Cross-Execution-Mode Testing

Pattern: Use worker_mode fixture from conftest.py:

def test_basic_retry(self, worker_mode):
    """Test retry across all execution modes."""
    worker = MyWorker.options(
        mode=worker_mode,
        num_retries=3
    ).init()

    result = worker.flaky_method().result()
    assert result == expected

    worker.stop()

Modes Tested: sync, thread, process, asyncio, ray (if installed)

Edge Cases to Test

  1. Zero retries: num_retries=0 → no retry overhead
  2. Max retries exhausted: Correct exception propagation
  3. Successful retry: Return correct result
  4. Mixed filters: Exception types + callables
  5. All validators: AND logic for multiple retry_until
  6. Validation error: RetryValidationError with all results
  7. Async methods: Both sync and async retried correctly
  8. Limits + retry: Limits released between retries
  9. Pool + retry: Each worker retries independently
  10. Serialization: Process/Ray modes handle RetryConfig and exceptions

Common Pitfalls

1. Forgetting to Set num_retries

Problem: Creating RetryConfig but not setting num_retries > 0.

config = RetryConfig(retry_algorithm=RetryAlgorithm.Exponential)
# num_retries defaults to 0 → no retries!
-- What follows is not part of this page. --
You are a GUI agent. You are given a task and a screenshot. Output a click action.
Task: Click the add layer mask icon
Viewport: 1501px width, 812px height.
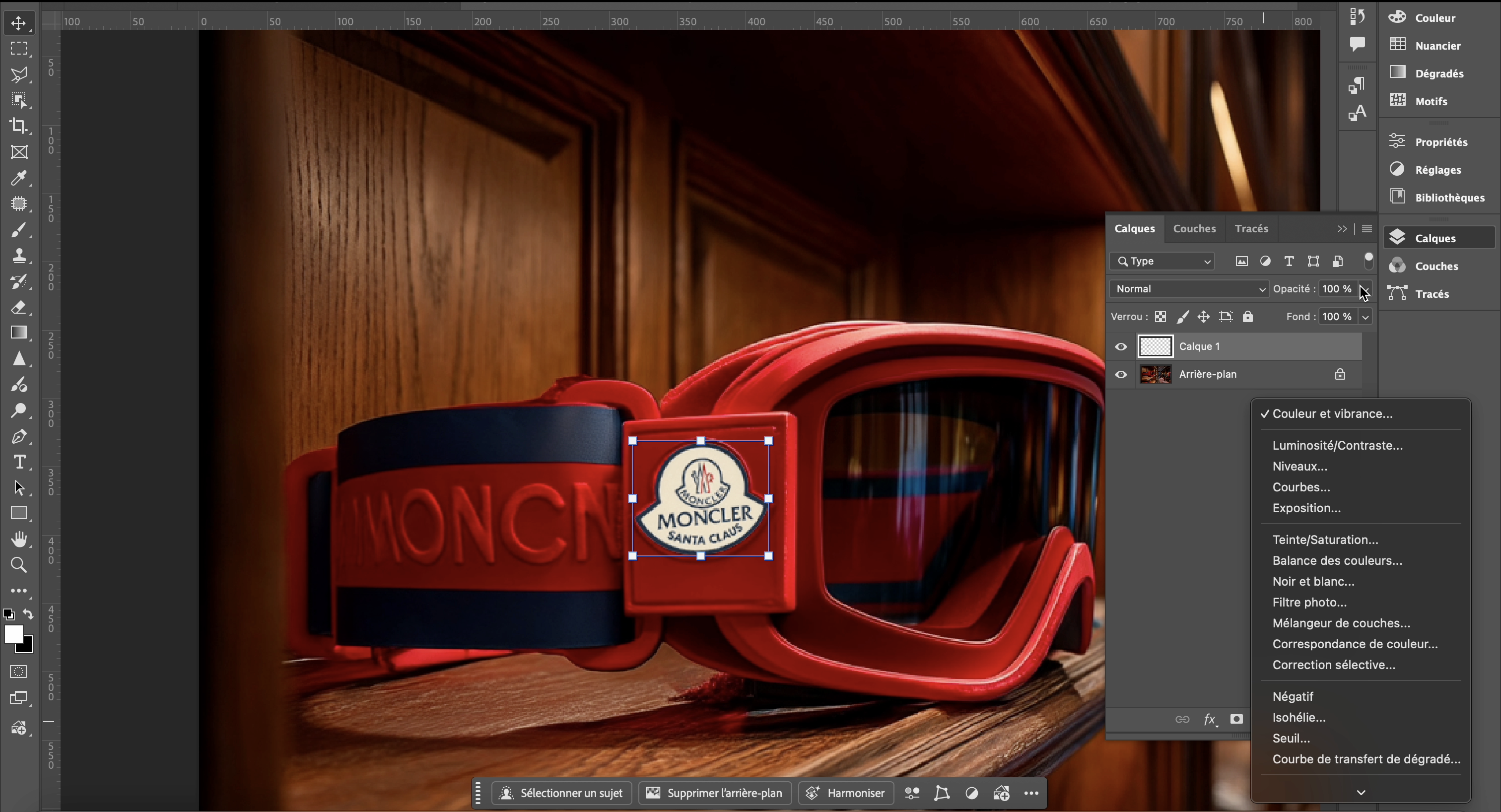pyautogui.click(x=1236, y=719)
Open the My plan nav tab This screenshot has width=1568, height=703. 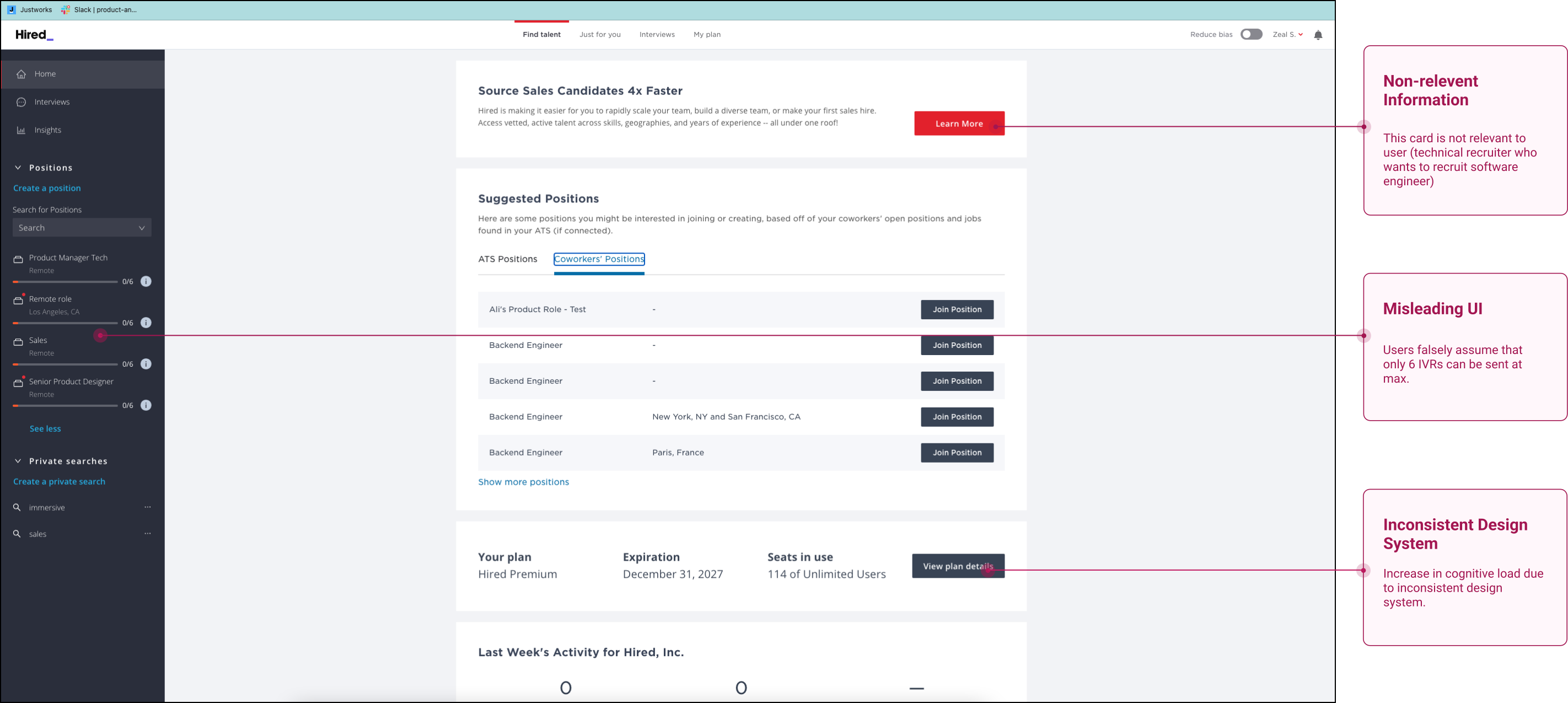(707, 35)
Solution: Always explicitly set num_retries:

config = RetryConfig(
    num_retries=3,
    retry_algorithm=RetryAlgorithm.Exponential
)

2. Closure Capture in Process/Ray

Problem: Using mutable closures for retry logic in process/ray modes.

attempts = [0]
def task():
    attempts[0] += 1  # Won't work across processes
    if attempts[0] < 3:
        raise ValueError()

Solution: Use stateless logic:

import time
start = time.time()

def task():
    if time.time() - start < 0.1:  # Fails for first 100ms
        raise ValueError()

3. Timeout Too Short for Retries

Problem: Future timeout doesn't account for retry delays.
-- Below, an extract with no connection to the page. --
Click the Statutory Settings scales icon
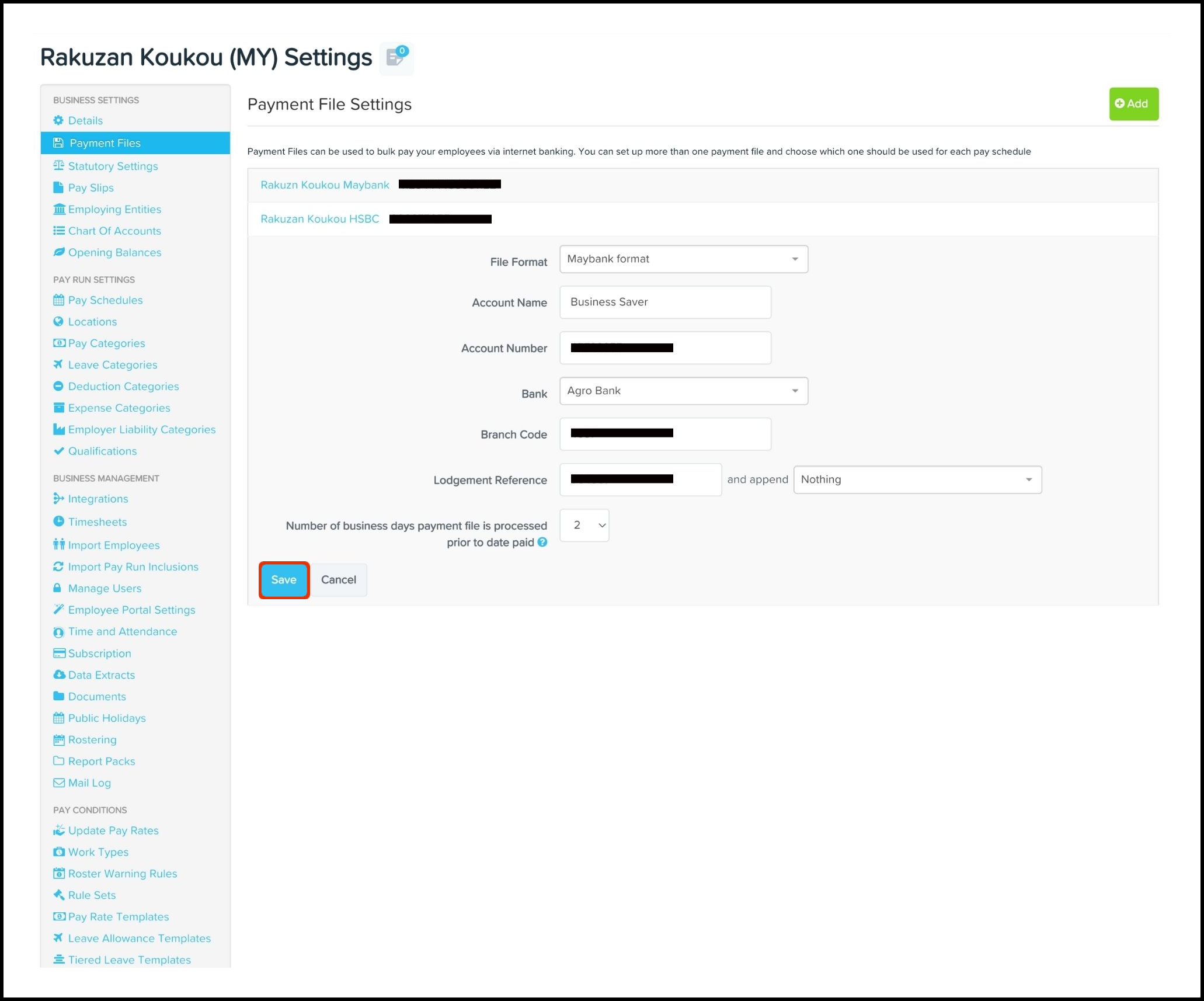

worker = MyWorker.options(num_retries=5, retry_wait=2.0).init()
future = worker.slow_task()
result = future.result(timeout=5)  # TOO SHORT!
# Max wait: 2 + 4 + 8 + 16 + 32 = 62 seconds + execution time

Solution: Calculate max retry time:

# Exponential: sum of 2^0, 2^1, ..., 2^(n-1)
# = 2^n - 1
max_retry_wait = (2 ** config.num_retries - 1) * config.retry_wait
timeout = execution_time + max_retry_wait + buffer

4. Validator Side Effects

Problem: Validators modifying state or having side effects.

results_log = []

config = RetryConfig(
    retry_until=lambda result, **ctx: (
        results_log.append(result),  # SIDE EFFECT
        result["valid"]
    )[1]
)

Solution: Keep validators pure:

def is_valid(result, **ctx):
    return result.get("valid", False)

config = RetryConfig(retry_until=is_valid)
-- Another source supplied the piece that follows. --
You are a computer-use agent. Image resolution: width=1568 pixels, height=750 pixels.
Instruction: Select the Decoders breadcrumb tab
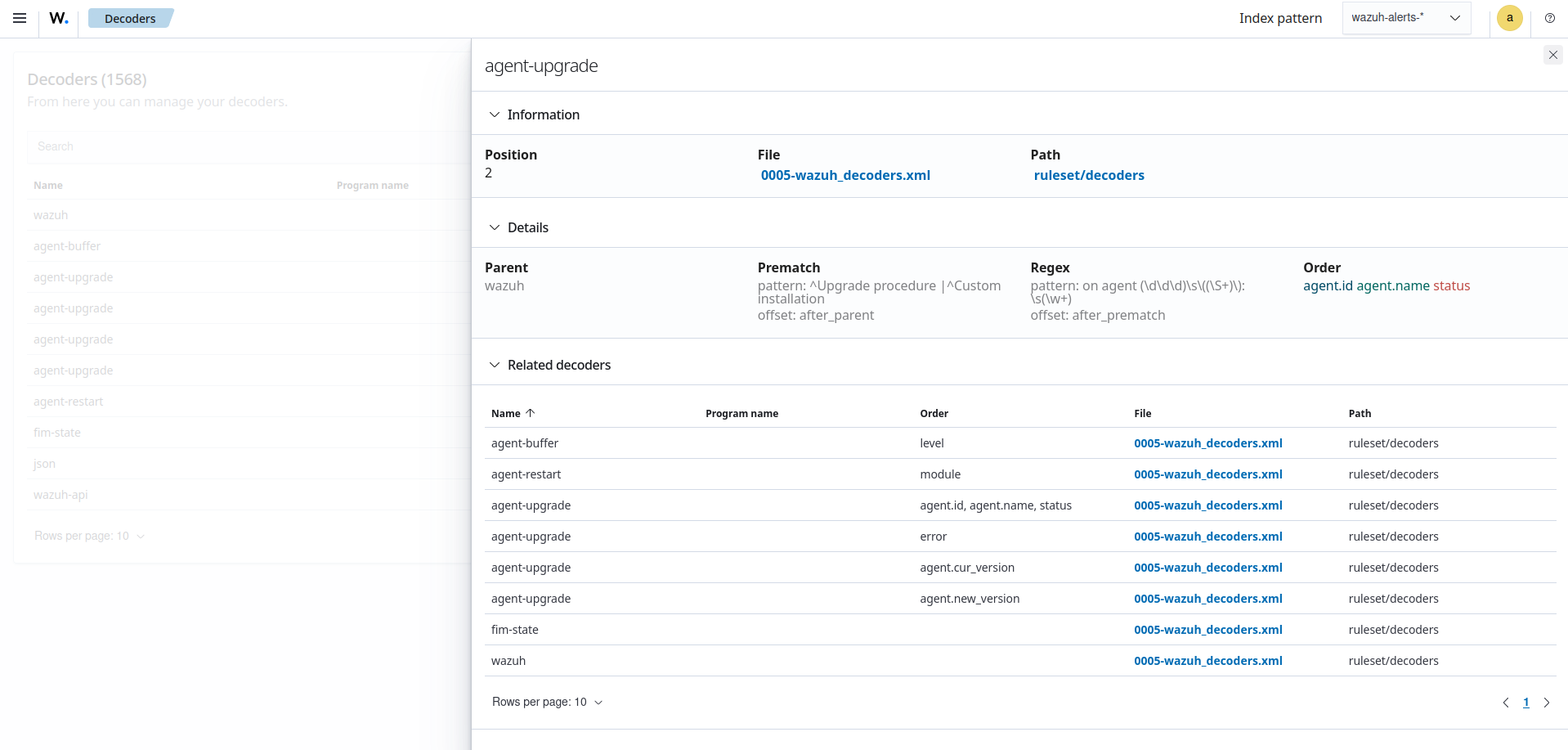(130, 18)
5. Not Checking RetryValidationError

Problem: Not handling RetryValidationError when using retry_until.

# Missing try/except
result = worker.generate_json(prompt).result()
# If validation fails → RetryValidationError raised

Solution: Always handle validation errors:

try:
    result = worker.generate_json(prompt).result()
except RetryValidationError as e:
    # Handle validation failure
    logger.error(f"Validation failed: {e.validation_errors}")
    result = fallback_value

Summary

The retry mechanism in Concurry is designed as an actor-side, zero-overhead-when-disabled system that seamlessly integrates with all execution modes and worker types. Key architectural principles:

  1. Actor-side execution: Retries run locally within workers for efficiency
  2. Dynamic wrapping: Methods wrapped at runtime (or class-level for Ray)
  3. TaskWorker integration: Retry applied in _execute_task to avoid double-wrapping
  4. Algorithm flexibility: Linear, exponential, Fibonacci backoff with full jitter
  5. Filter composability: Exception types and callables for retry decisions
  6. Output validation: retry_until validators for LLM/API responses
  7. Serialization handling: Special patterns for Process/Ray modes
  8. Limits coordination: Independent but coordinated resource management

The architecture enables robust, production-ready retry behavior while maintaining zero overhead when retries are disabled.